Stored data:
###

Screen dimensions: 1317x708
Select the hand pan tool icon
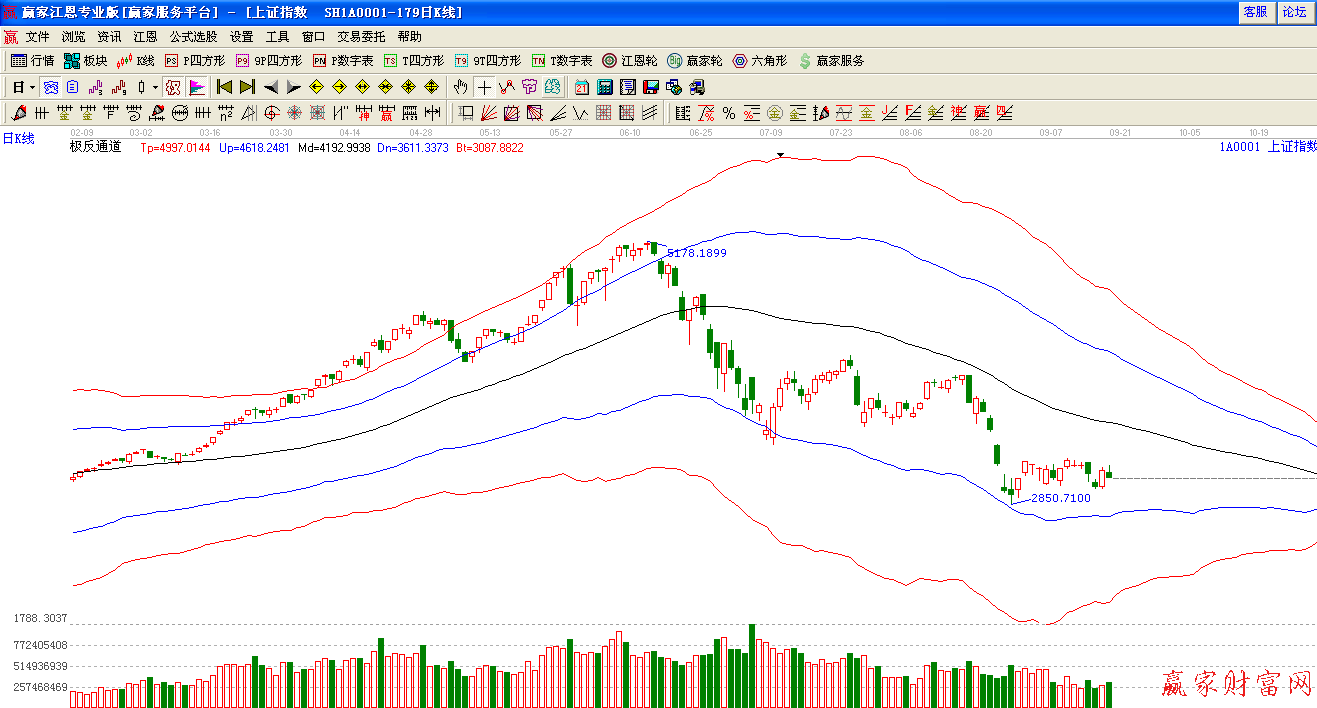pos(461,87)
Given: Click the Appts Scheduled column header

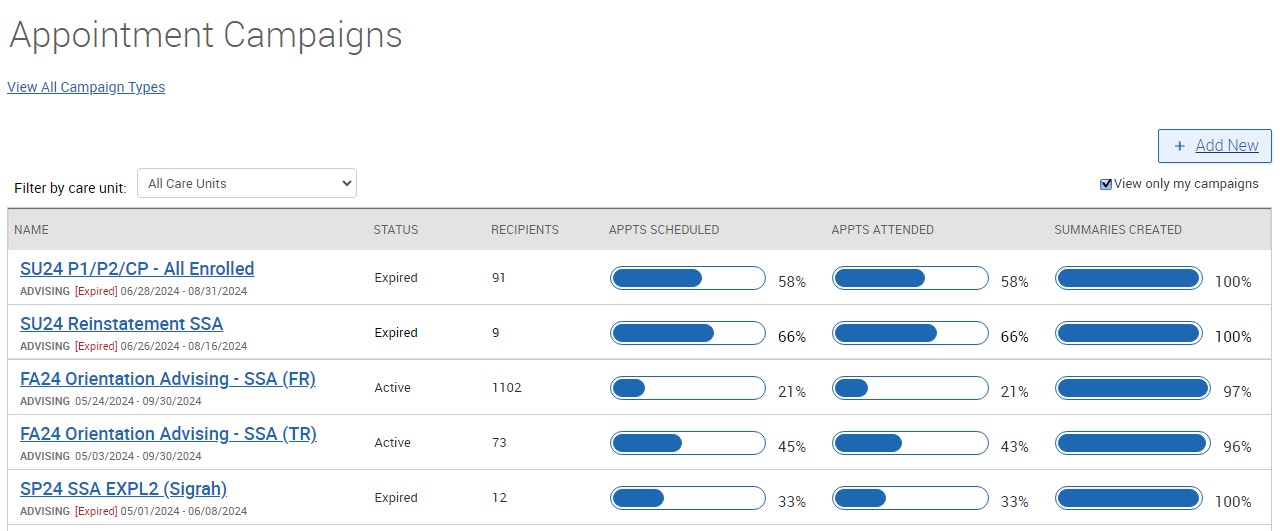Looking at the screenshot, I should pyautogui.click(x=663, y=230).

###

Only an exact copy of the records, free of images, belongs in the answer.

ANSWER TO THE EXERCISE:
Screen dimensions: 1317x708
Select the hand pan tool icon
pos(461,87)
Given: Click the Appts Scheduled column header

Looking at the screenshot, I should pyautogui.click(x=663, y=230).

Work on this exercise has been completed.